## [Directive]
Rescale the lines from the start through the line containing "pos(107,117)", requests included, and give them in full. Multiply each coordinate in the answers by 2.1 and round to whole numbers, with halves rounded up.

Extracted lines
-- START --

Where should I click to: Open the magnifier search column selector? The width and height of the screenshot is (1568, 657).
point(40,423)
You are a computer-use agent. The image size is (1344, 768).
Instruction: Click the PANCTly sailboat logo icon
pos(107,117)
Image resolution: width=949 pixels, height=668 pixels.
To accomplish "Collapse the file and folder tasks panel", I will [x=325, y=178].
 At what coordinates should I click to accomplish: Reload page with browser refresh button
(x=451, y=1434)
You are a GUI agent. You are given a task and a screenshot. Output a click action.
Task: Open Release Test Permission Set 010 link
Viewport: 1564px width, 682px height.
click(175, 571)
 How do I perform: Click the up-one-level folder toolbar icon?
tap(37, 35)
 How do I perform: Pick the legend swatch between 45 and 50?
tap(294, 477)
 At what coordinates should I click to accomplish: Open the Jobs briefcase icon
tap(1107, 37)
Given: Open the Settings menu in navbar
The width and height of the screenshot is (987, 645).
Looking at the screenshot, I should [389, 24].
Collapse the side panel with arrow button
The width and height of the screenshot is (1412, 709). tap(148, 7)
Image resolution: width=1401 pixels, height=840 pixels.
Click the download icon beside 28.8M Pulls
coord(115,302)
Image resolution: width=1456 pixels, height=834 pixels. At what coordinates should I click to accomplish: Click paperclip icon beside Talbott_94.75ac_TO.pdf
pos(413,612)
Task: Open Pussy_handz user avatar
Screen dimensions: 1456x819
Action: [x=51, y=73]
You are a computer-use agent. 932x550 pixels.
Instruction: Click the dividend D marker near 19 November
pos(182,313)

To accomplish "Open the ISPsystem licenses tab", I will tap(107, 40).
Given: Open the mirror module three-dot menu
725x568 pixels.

-- END --

## [Result for this exercise]
Where should I click to: Open the magnifier search column selector? The width and height of the screenshot is (1568, 657).
point(84,888)
You are a computer-use agent. The image size is (1344, 768).
Instruction: Click the PANCTly sailboat logo icon
pos(225,246)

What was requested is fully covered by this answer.